__Source material__

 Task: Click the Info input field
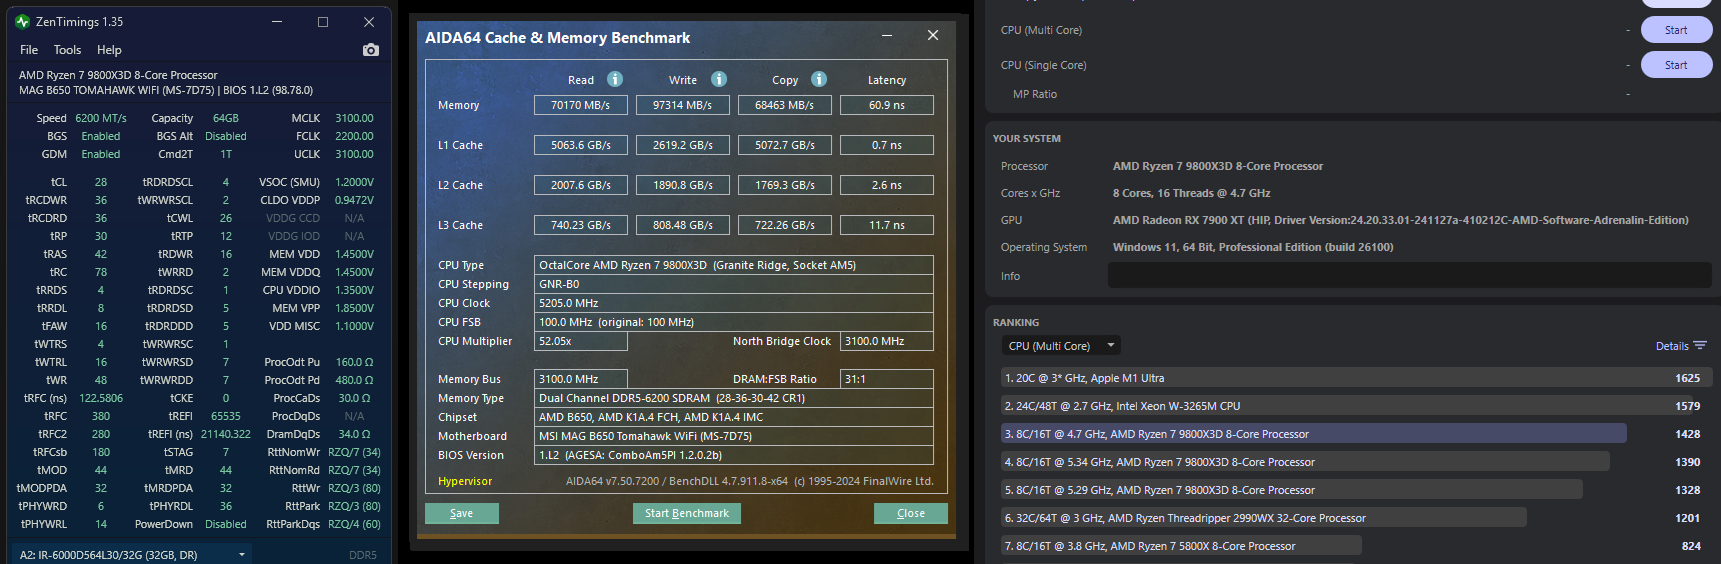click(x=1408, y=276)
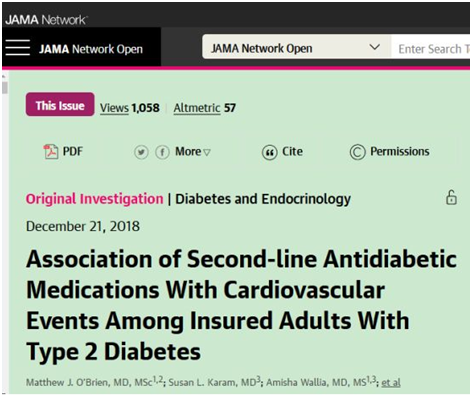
...
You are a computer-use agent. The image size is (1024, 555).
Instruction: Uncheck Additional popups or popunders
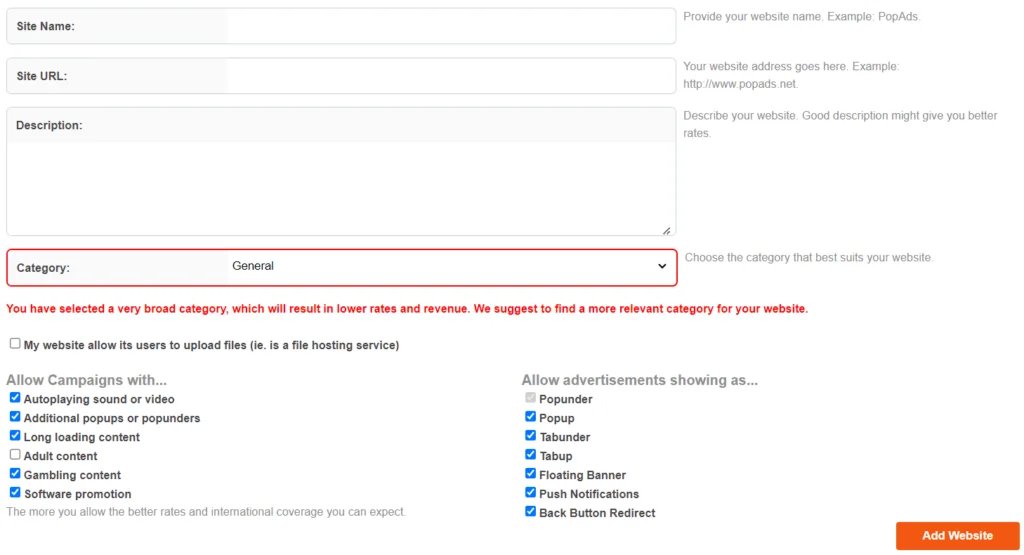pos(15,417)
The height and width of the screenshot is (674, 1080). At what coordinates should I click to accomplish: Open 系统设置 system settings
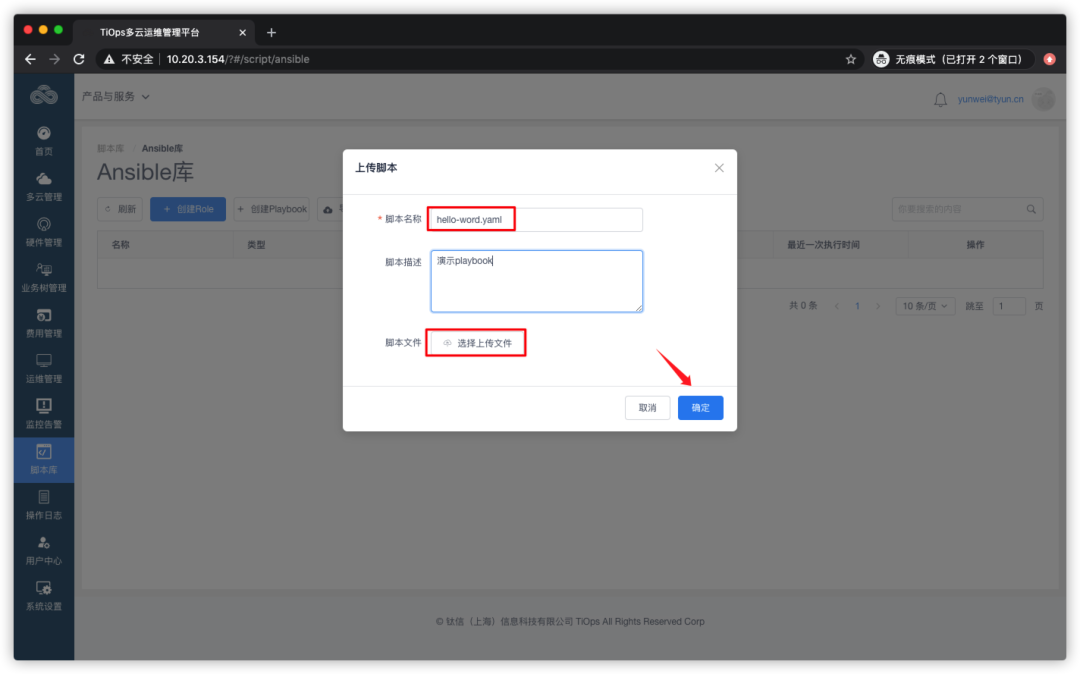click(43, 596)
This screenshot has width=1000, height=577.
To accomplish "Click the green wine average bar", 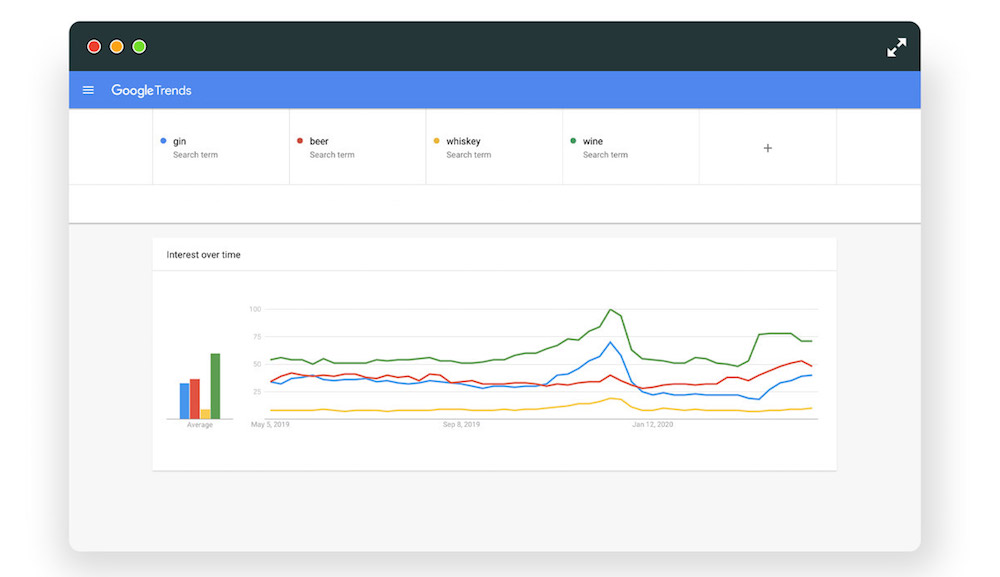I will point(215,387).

__Action item__
Without the pictures, give again exactly the lines above starting at the line containing "Instruction: Uncheck Additional" and ending at the line containing "This screenshot has width=1000, height=577.".

__Response to the task__
Instruction: Uncheck Additional popups or popunders
pos(15,417)
The height and width of the screenshot is (674, 1080). At what coordinates should I click to accomplish: Open 系统设置 system settings
click(43, 596)
This screenshot has width=1000, height=577.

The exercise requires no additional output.